[Saved data entries]
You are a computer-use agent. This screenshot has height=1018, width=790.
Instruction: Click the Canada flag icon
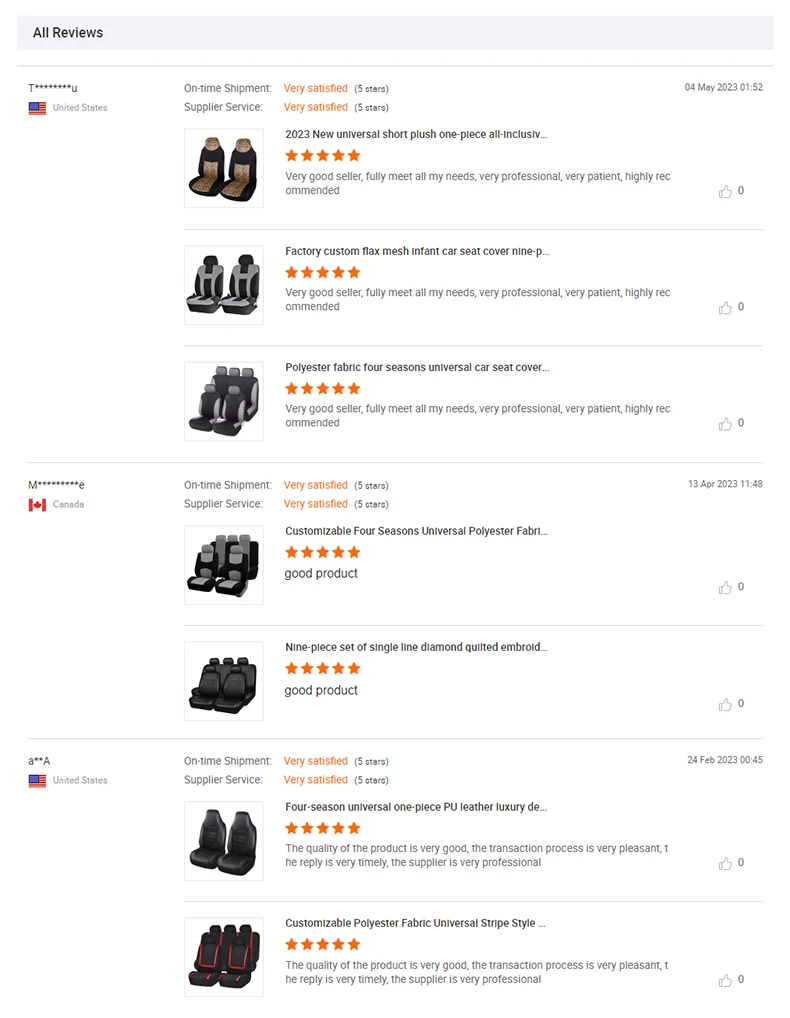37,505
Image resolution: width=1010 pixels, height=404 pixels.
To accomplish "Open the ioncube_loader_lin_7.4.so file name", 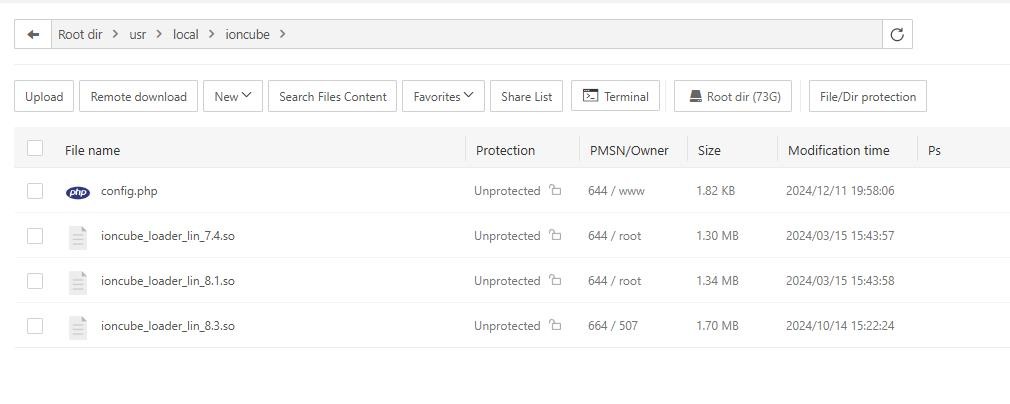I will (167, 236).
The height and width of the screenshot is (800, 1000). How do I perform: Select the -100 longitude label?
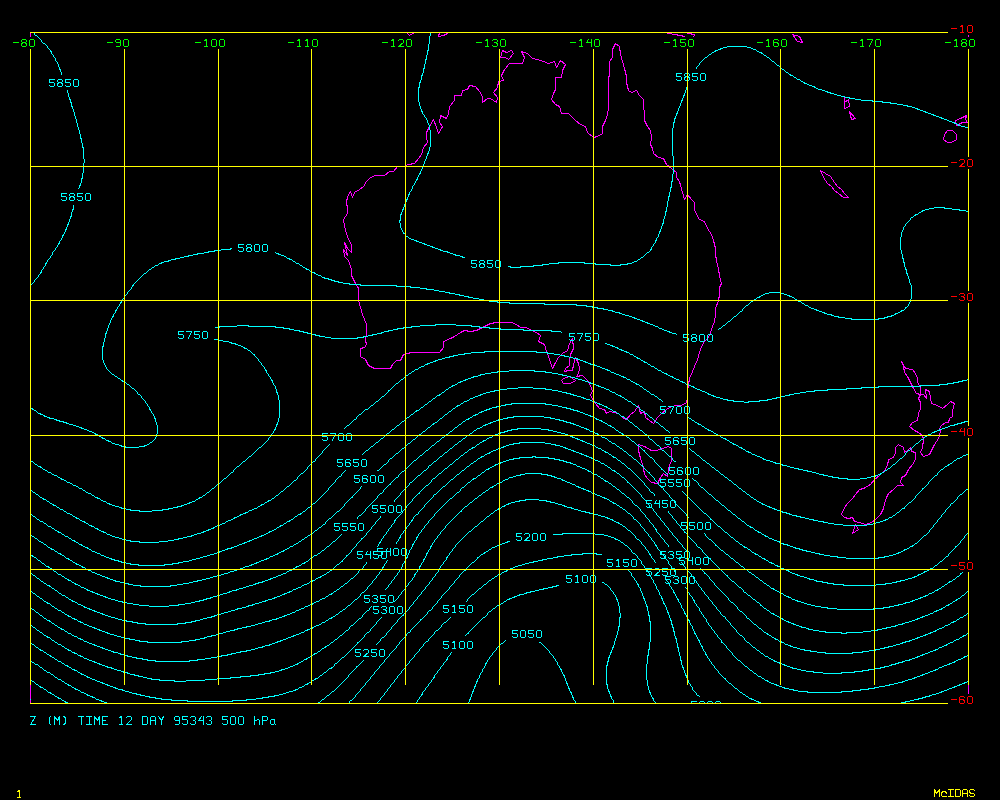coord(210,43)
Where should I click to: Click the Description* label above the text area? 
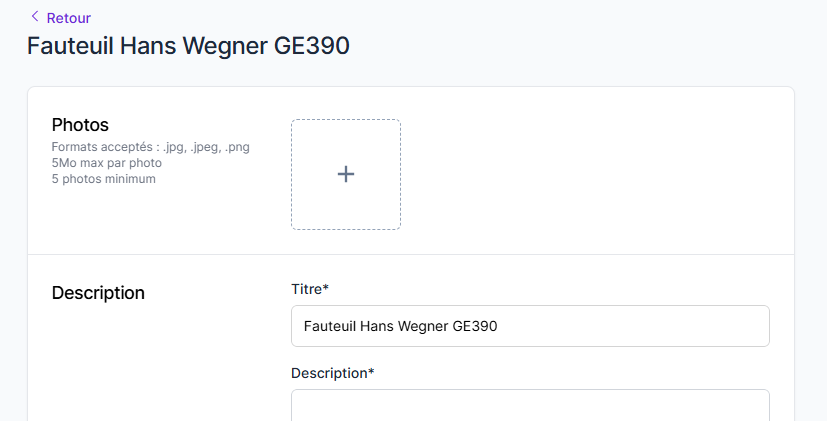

WHAT IS EXPECTED
From the line containing "The height and" through the last line of the entries, both included, print each line exactly and omit any picture.

WRITTEN SOLUTION
The height and width of the screenshot is (800, 1000). How do I perform: Select the -100 longitude label?
coord(210,43)
Where should I click to: Click the Description* label above the text area? 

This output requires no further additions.